Exercise goal:
Please retype all the data below exactly, line for line.

[Collected data]
········

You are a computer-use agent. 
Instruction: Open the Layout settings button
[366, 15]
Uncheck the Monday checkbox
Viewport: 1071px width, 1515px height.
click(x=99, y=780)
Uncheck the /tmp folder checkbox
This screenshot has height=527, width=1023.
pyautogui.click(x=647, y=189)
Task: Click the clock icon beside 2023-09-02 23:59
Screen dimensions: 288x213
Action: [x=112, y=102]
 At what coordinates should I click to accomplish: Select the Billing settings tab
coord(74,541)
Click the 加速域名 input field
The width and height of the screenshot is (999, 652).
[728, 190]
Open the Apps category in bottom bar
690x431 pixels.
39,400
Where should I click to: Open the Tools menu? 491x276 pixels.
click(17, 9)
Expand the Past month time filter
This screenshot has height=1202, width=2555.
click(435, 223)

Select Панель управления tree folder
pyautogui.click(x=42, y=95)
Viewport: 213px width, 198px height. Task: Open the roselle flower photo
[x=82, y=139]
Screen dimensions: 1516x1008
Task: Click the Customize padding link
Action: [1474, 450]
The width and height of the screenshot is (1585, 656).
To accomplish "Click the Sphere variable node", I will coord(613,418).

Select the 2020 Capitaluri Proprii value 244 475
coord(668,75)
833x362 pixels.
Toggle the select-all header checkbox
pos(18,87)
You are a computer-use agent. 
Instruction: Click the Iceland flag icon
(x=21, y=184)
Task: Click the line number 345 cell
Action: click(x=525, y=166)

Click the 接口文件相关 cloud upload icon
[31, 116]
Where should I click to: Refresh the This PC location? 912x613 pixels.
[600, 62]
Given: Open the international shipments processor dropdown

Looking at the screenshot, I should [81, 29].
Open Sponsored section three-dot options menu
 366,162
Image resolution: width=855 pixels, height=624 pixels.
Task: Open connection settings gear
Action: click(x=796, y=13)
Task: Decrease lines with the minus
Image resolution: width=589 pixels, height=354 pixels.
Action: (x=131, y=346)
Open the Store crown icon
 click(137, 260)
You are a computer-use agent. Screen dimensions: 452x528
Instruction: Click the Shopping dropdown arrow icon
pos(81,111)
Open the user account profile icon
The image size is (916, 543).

········

Exercise response:
You are a computer-use agent. 
Instruction: Open the Layout settings button
[366, 15]
Uncheck the Monday checkbox
Viewport: 1071px width, 1515px height.
click(x=99, y=780)
Uncheck the /tmp folder checkbox
This screenshot has height=527, width=1023.
pyautogui.click(x=647, y=189)
Task: Click the clock icon beside 2023-09-02 23:59
Screen dimensions: 288x213
Action: [x=112, y=102]
 At what coordinates should I click to accomplish: Select the Billing settings tab
coord(74,541)
Click the 加速域名 input field
The width and height of the screenshot is (999, 652).
[728, 190]
Open the Apps category in bottom bar
690x431 pixels.
39,400
Where should I click to: Open the Tools menu? 491x276 pixels.
click(17, 9)
Expand the Past month time filter
This screenshot has height=1202, width=2555.
click(435, 223)

Select Панель управления tree folder
pyautogui.click(x=42, y=95)
Viewport: 213px width, 198px height. Task: Open the roselle flower photo
[x=82, y=139]
Screen dimensions: 1516x1008
Task: Click the Customize padding link
Action: [1474, 450]
The width and height of the screenshot is (1585, 656).
To accomplish "Click the Sphere variable node", I will coord(613,418).

Select the 2020 Capitaluri Proprii value 244 475
coord(668,75)
833x362 pixels.
Toggle the select-all header checkbox
pos(18,87)
You are a computer-use agent. 
Instruction: Click the Iceland flag icon
(x=21, y=184)
Task: Click the line number 345 cell
Action: click(x=525, y=166)

Click the 接口文件相关 cloud upload icon
[31, 116]
Where should I click to: Refresh the This PC location? 912x613 pixels.
[600, 62]
Given: Open the international shipments processor dropdown

Looking at the screenshot, I should [81, 29].
Open Sponsored section three-dot options menu
 366,162
Image resolution: width=855 pixels, height=624 pixels.
Task: Open connection settings gear
Action: click(x=796, y=13)
Task: Decrease lines with the minus
Image resolution: width=589 pixels, height=354 pixels.
Action: (x=131, y=346)
Open the Store crown icon
 click(137, 260)
You are a computer-use agent. Screen dimensions: 452x528
Instruction: Click the Shopping dropdown arrow icon
pos(81,111)
Open the user account profile icon
The image size is (916, 543).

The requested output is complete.